In quanto figlia maggiore di Manuele I, Isabella era una candidata al matrimonio particolarmente ambita. Per il Portogallo e la Spagna, un’unione con il cugino di primo grado Carlo, figlio di Giovanna I di Castiglia e di Filippo di Borgogna, rappresentava un’opportunità vantaggiosa. Un simile matrimonio avrebbe rafforzato l’alleanza tra i due regni e avvicinato la potenza marittima portoghese alla Spagna. Avrebbe inoltre consolidato la posizione politica di Carlo in Europa. Inizialmente, tuttavia, Carlo mostrò scarso interesse per il matrimonio. Nel 1518 fece sposare sua sorella Eleonora con il padre vedovo di Isabella e in seguito rivolse la propria attenzione a un’alleanza con l’Inghilterra. Nel 1521 si fidanzò con Maria Tudor, figlia di Enrico VIII e di Caterina d’Aragona.

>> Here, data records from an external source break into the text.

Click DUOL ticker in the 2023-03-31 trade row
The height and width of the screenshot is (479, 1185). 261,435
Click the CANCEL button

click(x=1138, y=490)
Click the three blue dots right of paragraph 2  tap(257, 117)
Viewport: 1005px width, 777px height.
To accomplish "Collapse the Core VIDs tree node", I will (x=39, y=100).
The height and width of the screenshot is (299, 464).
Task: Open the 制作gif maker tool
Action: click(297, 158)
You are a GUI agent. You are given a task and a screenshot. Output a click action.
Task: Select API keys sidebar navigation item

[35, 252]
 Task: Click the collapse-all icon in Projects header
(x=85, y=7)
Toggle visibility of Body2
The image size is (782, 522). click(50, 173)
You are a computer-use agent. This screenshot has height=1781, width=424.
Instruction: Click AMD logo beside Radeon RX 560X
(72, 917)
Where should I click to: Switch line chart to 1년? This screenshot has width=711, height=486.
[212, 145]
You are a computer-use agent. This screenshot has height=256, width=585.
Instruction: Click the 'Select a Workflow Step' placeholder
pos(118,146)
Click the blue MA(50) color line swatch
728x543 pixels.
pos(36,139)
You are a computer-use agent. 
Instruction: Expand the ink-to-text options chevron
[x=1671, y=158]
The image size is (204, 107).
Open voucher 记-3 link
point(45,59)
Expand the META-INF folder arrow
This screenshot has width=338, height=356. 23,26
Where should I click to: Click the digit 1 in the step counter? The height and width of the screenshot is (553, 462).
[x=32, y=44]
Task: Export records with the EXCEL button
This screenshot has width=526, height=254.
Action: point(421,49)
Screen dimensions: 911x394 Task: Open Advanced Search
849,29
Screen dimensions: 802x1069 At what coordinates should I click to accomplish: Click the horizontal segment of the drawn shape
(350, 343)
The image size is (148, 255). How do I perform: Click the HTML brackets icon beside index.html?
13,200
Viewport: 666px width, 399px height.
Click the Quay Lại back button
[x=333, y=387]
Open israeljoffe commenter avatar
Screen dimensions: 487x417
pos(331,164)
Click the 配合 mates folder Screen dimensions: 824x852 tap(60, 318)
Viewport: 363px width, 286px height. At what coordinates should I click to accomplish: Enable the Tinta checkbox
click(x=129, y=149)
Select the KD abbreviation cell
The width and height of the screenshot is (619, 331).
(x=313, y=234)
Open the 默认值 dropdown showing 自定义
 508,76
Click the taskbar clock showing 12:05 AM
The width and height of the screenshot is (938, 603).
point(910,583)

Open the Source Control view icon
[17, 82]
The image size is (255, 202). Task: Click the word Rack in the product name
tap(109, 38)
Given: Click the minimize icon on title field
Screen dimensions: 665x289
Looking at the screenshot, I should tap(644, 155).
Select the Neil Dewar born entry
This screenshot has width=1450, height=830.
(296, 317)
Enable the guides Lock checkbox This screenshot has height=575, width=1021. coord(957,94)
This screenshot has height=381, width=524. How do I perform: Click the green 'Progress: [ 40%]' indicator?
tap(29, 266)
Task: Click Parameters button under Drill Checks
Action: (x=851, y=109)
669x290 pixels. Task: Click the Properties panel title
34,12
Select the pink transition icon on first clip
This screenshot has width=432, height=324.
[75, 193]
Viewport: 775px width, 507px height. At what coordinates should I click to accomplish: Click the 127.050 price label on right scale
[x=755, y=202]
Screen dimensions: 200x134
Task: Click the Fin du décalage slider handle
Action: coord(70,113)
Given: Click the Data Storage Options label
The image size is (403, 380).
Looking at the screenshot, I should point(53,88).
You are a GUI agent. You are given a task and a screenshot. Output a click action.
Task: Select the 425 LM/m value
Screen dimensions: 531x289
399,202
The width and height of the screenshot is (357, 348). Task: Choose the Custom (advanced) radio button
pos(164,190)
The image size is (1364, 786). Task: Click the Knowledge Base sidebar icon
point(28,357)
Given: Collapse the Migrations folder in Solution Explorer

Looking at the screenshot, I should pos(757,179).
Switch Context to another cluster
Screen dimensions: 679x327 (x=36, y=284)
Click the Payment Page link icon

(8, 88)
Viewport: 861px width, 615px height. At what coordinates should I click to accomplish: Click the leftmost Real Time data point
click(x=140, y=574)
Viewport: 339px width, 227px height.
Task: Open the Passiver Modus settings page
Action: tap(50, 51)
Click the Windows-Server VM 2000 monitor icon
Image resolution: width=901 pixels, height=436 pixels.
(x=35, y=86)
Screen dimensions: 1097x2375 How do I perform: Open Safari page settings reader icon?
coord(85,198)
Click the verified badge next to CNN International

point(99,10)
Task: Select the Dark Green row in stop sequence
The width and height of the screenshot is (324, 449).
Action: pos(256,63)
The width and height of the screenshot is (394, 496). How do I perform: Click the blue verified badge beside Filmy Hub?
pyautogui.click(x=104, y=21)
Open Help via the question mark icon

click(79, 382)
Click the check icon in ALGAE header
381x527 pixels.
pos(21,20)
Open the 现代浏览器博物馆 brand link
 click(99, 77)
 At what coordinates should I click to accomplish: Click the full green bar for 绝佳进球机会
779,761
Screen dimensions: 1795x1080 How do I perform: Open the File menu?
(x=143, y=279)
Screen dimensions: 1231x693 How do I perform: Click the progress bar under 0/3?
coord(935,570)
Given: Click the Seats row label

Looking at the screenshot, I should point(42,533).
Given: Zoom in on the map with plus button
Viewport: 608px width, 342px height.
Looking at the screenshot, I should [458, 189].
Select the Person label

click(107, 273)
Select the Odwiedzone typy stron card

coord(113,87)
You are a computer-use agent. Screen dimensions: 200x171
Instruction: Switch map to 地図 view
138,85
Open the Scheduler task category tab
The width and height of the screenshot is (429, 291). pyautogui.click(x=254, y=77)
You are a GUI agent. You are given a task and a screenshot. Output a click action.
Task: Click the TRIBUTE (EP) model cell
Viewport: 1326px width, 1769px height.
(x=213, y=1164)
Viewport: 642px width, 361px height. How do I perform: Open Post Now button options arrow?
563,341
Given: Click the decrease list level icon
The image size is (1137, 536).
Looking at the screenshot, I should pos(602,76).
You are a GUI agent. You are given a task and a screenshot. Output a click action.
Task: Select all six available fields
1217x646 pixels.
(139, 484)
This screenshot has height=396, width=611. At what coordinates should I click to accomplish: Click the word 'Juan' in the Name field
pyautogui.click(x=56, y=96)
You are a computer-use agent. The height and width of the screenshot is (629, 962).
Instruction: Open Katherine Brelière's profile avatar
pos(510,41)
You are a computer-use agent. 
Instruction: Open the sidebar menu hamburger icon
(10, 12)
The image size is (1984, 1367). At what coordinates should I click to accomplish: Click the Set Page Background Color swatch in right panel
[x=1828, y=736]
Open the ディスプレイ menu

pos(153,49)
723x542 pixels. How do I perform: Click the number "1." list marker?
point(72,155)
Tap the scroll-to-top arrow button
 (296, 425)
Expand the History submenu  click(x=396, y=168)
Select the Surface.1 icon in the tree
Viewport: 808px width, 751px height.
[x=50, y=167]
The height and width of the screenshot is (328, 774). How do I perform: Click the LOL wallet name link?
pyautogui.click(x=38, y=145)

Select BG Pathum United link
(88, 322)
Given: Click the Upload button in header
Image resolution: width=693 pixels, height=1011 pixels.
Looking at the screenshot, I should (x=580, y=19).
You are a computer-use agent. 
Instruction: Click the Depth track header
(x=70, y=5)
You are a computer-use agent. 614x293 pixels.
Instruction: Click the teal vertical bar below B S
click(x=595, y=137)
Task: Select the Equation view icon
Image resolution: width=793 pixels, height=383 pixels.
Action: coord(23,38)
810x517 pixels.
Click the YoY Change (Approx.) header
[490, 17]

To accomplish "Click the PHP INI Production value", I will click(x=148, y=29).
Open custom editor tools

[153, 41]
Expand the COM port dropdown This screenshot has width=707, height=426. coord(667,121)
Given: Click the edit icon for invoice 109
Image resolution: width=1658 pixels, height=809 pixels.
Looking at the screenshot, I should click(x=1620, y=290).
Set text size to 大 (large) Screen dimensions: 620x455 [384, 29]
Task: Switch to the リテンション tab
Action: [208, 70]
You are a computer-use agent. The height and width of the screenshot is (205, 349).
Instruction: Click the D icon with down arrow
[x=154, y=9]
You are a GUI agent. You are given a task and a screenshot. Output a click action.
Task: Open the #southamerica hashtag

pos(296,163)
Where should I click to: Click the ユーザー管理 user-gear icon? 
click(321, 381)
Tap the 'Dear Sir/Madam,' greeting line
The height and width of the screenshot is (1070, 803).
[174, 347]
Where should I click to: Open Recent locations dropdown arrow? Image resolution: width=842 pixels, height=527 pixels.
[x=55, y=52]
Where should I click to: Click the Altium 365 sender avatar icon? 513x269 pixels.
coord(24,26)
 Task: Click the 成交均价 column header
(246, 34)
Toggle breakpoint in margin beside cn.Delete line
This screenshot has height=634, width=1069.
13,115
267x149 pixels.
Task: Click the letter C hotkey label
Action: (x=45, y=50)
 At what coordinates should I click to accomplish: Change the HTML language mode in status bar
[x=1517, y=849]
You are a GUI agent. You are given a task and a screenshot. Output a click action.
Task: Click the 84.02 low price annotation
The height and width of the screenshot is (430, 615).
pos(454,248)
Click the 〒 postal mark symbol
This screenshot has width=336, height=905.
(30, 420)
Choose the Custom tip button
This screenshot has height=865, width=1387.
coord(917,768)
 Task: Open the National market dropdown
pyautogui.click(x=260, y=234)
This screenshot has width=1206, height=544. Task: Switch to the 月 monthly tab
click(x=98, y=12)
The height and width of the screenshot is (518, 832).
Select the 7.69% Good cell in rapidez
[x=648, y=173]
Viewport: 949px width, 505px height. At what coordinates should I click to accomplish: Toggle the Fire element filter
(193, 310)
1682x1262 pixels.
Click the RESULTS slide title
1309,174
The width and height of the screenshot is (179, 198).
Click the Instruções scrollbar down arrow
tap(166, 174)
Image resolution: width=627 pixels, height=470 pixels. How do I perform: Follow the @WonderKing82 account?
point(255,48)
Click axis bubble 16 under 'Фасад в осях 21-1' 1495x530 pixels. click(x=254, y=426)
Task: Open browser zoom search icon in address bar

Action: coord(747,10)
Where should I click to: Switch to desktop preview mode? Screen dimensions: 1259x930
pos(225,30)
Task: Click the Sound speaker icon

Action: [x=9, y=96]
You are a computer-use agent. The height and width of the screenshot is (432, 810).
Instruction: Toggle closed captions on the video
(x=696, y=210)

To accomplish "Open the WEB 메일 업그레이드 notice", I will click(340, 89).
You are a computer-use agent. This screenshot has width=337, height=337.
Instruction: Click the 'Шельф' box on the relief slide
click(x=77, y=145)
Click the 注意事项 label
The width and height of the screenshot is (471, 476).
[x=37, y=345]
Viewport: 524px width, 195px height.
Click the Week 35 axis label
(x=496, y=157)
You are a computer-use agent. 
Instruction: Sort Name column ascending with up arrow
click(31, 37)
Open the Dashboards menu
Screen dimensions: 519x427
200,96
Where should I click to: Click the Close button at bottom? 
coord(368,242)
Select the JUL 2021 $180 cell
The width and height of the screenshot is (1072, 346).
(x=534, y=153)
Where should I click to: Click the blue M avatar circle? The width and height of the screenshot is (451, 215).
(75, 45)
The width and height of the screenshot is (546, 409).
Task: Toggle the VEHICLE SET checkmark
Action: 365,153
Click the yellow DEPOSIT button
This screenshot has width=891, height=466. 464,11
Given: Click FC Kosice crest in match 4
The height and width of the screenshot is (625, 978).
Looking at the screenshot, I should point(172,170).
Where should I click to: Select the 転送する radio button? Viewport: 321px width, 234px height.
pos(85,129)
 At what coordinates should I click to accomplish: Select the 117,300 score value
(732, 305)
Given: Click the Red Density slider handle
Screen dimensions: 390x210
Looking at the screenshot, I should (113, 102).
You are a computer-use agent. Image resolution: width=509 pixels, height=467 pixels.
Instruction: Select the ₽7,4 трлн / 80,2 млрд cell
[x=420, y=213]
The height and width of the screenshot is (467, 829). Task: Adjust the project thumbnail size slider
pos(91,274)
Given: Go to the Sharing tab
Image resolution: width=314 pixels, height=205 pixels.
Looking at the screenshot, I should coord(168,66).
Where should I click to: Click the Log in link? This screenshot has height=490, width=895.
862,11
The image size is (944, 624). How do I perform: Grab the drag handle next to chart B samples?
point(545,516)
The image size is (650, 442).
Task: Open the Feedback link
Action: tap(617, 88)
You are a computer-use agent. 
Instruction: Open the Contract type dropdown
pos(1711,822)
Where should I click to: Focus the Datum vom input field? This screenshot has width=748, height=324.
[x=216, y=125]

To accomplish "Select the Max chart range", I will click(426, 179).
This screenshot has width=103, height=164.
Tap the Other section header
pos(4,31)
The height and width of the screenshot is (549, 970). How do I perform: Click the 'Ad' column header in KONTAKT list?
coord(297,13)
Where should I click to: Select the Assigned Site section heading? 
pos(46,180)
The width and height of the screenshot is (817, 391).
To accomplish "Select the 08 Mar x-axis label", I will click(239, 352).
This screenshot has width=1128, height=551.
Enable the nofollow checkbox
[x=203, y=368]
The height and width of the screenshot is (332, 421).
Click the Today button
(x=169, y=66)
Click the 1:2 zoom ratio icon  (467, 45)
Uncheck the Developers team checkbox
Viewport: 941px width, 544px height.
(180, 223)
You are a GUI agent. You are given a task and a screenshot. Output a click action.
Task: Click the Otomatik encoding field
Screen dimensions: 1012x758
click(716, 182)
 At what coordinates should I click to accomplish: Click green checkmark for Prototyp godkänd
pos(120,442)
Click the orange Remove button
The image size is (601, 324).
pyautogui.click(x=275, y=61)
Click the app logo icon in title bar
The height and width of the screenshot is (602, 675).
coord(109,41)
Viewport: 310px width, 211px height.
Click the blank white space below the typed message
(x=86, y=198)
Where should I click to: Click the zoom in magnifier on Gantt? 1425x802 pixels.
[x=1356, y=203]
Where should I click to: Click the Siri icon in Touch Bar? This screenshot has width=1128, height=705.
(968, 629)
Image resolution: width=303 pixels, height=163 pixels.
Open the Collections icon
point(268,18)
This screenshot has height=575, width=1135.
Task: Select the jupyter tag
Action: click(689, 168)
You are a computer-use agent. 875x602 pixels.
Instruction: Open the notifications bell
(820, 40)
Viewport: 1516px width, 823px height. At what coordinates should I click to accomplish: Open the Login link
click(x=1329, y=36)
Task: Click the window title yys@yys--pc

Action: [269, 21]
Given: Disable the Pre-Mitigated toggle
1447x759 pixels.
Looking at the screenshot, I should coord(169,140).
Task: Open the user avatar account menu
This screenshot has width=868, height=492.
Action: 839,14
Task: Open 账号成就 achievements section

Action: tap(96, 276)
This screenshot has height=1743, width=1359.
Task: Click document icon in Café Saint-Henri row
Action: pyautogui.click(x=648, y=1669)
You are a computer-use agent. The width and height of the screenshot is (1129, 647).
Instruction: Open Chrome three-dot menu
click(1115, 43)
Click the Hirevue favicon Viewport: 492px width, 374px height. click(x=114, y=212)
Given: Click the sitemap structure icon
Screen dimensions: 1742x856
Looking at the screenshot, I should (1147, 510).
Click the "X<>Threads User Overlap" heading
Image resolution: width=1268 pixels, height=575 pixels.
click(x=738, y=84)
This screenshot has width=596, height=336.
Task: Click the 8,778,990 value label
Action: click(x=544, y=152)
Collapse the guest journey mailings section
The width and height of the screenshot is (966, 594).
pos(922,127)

In Portogallo, il rifiuto dell’Infanta fu vissuto come un’offesa. Isabella rimase comunque determinata a sposare Carlo oppure a entrare in convento. Quando, alcuni anni dopo, Carlo abbandonò l’alleanza inglese e cominciò a desiderare con urgenza degli eredi legittimi, riprese in considerazione il matrimonio con Isabella. Lei aveva soltanto tre anni meno di lui, parlava fluentemente spagnolo e portava una cospicua dote di 900.000 cruzados portoghesi, che poteva contribuire a risanare le finanze di Carlo, gravate dalle guerre d’Italia. Dopo aver ottenuto la dispensa papale necessaria per il matrimonio tra cugini di primo grado, nel 1525 fu raggiunto l’accordo nuziale. Allo stesso tempo, il fratello di Isabella, Giovanni III, avrebbe sposato Caterina d’Austria, la sorella minore di Carlo.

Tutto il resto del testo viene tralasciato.